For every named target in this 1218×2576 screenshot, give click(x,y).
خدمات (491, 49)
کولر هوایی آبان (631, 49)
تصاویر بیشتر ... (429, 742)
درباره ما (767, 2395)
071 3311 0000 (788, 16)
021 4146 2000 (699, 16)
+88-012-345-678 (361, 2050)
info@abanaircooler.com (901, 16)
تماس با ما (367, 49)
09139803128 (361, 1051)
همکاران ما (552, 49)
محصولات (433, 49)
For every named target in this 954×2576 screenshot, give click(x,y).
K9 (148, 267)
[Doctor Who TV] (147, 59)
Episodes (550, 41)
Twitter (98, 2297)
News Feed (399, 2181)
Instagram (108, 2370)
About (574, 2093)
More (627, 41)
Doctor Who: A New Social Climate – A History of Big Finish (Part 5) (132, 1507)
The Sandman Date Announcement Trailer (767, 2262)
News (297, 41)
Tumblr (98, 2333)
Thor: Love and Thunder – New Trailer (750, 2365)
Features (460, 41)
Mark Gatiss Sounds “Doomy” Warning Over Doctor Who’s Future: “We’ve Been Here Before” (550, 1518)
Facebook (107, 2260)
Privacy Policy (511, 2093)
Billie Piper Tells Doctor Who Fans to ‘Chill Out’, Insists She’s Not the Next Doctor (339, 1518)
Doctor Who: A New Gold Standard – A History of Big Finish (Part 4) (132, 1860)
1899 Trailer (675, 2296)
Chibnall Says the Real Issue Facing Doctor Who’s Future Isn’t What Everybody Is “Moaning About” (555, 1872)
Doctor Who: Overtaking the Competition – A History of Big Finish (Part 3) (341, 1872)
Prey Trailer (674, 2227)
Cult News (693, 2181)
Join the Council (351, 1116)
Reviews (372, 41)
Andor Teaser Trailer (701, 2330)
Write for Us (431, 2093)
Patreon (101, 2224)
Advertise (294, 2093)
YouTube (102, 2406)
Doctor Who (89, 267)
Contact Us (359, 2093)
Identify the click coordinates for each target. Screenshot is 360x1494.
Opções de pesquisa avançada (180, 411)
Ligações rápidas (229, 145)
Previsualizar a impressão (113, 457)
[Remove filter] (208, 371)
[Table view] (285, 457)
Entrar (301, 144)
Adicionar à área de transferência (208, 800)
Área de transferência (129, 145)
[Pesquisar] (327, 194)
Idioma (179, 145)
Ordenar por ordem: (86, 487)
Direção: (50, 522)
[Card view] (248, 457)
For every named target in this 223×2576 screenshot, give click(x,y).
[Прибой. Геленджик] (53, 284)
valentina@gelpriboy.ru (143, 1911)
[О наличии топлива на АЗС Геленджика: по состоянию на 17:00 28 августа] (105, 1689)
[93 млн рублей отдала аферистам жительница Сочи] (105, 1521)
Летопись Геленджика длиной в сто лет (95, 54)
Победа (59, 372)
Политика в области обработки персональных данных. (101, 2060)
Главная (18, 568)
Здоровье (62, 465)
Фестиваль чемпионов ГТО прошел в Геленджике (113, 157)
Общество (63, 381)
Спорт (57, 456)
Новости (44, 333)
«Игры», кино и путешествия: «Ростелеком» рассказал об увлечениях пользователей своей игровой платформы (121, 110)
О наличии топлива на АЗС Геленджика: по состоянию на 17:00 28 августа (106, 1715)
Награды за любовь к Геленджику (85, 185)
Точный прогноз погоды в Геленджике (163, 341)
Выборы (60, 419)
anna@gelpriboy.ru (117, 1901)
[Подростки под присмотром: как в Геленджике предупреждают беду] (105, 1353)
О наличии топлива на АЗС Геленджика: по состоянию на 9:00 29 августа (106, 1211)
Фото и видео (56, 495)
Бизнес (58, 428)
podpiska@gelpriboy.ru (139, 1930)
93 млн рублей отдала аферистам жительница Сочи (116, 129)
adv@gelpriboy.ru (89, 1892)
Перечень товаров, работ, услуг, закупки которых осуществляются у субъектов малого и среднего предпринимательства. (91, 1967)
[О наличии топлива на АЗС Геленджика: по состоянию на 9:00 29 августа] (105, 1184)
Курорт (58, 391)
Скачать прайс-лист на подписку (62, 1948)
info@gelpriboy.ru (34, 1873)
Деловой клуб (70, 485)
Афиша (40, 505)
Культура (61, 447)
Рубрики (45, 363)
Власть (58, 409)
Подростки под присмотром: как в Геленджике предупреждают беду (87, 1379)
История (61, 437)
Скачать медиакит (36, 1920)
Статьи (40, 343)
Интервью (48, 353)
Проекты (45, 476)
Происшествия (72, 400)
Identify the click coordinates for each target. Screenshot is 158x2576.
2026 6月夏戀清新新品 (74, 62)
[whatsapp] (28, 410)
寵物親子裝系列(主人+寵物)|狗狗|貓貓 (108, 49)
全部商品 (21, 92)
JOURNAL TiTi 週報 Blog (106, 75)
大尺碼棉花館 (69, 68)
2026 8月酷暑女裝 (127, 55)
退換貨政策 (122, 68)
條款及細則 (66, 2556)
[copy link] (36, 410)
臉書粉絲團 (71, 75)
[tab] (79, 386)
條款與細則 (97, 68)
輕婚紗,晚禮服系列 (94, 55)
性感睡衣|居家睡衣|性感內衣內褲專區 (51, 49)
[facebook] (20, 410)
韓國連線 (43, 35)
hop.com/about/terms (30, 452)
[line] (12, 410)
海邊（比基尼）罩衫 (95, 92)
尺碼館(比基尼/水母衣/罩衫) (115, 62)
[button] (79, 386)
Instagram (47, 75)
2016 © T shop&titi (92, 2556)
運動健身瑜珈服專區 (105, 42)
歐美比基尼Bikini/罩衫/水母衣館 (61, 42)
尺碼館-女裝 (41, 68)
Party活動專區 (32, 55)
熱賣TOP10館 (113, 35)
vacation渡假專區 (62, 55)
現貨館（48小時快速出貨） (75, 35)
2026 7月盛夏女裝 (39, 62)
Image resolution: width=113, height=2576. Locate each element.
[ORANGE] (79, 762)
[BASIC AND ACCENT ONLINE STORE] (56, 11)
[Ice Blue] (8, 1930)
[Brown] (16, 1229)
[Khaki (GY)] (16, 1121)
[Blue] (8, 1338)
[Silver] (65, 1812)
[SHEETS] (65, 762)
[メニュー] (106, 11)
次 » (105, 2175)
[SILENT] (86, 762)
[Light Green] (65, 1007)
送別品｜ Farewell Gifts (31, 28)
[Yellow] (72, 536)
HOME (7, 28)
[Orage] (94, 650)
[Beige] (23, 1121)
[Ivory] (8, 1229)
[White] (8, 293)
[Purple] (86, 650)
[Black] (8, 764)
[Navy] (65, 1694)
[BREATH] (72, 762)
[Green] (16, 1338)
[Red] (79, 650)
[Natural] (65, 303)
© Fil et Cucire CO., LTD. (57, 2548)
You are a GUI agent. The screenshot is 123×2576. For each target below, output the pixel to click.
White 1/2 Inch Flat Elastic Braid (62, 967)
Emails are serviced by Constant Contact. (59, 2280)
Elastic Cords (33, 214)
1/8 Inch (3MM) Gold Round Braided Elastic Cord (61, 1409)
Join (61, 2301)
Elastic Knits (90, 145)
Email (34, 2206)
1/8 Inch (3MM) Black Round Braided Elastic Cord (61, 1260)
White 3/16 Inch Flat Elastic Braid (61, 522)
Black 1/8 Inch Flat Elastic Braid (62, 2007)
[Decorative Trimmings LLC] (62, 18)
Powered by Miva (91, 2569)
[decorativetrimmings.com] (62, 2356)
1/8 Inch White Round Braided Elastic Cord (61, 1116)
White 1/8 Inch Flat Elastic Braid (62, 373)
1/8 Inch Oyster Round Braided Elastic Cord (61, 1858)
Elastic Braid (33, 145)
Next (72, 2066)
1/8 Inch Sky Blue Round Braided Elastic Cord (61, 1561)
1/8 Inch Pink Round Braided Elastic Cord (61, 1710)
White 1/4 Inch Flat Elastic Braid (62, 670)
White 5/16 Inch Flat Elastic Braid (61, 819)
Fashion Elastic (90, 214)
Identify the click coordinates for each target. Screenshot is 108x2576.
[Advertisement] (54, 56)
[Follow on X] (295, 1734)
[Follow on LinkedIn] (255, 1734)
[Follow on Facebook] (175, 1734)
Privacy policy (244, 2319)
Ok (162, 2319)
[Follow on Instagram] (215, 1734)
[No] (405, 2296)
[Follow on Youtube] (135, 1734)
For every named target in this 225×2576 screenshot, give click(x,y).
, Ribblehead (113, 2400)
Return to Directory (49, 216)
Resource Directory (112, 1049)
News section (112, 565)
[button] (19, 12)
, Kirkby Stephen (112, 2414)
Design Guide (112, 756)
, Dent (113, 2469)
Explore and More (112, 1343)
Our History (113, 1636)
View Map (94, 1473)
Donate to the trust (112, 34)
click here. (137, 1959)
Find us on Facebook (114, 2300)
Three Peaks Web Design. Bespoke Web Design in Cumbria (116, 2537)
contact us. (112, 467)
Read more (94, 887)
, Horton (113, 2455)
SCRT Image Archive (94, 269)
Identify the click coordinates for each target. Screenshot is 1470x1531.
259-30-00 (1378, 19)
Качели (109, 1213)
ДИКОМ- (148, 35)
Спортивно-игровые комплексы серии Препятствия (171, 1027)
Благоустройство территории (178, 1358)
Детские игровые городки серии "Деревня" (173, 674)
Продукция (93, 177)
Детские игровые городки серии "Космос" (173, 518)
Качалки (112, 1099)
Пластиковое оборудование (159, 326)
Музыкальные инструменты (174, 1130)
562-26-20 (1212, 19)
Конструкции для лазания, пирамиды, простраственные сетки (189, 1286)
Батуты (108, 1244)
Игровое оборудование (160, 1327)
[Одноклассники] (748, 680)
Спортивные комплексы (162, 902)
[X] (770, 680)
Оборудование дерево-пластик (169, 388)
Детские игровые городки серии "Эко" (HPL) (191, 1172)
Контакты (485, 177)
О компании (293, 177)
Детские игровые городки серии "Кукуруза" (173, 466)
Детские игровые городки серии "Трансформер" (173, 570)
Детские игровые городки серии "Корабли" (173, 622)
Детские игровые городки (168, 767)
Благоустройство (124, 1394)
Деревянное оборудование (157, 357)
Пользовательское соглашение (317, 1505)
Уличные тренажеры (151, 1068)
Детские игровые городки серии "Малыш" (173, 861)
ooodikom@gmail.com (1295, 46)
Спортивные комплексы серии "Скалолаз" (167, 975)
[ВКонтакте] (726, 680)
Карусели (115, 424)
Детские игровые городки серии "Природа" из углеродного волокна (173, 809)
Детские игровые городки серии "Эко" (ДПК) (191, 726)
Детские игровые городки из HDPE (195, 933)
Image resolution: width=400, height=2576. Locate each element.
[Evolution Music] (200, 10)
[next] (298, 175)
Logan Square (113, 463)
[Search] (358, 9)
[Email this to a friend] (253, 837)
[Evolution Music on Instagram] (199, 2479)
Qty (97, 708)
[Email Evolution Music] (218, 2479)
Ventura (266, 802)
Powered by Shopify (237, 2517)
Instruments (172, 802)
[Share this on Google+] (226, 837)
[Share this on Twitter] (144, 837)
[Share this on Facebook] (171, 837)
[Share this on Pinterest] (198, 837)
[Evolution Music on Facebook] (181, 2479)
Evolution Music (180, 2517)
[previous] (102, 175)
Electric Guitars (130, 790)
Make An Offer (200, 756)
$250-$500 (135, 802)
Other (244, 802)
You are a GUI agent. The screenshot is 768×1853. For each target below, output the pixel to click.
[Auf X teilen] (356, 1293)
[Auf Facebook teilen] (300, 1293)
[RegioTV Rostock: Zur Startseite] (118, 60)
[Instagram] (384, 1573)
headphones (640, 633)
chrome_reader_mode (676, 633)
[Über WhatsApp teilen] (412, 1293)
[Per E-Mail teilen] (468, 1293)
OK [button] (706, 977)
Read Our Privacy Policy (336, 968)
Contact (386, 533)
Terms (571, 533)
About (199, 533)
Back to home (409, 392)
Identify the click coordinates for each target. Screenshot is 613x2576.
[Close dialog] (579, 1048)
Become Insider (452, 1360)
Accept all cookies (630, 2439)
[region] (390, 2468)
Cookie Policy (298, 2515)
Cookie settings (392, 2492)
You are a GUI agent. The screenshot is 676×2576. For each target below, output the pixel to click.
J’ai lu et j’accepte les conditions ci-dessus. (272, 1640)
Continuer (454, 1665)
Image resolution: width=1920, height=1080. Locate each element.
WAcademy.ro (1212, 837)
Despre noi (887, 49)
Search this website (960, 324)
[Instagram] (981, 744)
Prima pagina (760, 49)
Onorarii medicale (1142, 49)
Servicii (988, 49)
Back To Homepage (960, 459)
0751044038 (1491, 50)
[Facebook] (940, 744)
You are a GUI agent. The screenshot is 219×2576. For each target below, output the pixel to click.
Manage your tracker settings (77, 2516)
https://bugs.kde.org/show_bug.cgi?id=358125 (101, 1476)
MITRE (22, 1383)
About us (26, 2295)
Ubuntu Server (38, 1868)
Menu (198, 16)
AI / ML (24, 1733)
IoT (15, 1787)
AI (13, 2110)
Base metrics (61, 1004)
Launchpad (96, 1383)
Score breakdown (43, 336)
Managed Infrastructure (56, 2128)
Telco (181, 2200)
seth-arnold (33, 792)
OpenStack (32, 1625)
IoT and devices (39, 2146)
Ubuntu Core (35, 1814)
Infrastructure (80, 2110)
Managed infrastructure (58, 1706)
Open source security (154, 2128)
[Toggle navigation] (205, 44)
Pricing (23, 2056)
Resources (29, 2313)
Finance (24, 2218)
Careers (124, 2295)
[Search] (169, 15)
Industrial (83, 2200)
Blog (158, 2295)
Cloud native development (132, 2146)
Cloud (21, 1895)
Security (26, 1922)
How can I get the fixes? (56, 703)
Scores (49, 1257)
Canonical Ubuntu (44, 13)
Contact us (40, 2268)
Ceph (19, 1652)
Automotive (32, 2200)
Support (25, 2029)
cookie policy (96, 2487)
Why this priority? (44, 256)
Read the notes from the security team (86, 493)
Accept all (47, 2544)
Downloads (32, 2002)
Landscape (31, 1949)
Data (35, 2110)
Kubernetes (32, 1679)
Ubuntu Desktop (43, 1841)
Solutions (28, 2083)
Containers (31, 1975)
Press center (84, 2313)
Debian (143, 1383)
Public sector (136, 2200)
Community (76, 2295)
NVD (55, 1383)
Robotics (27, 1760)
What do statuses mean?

§ Work required:
Using the records, find the number of lines in which the string "Сочи" occurs. Reply with that number alone.

§ Exercise answer:
2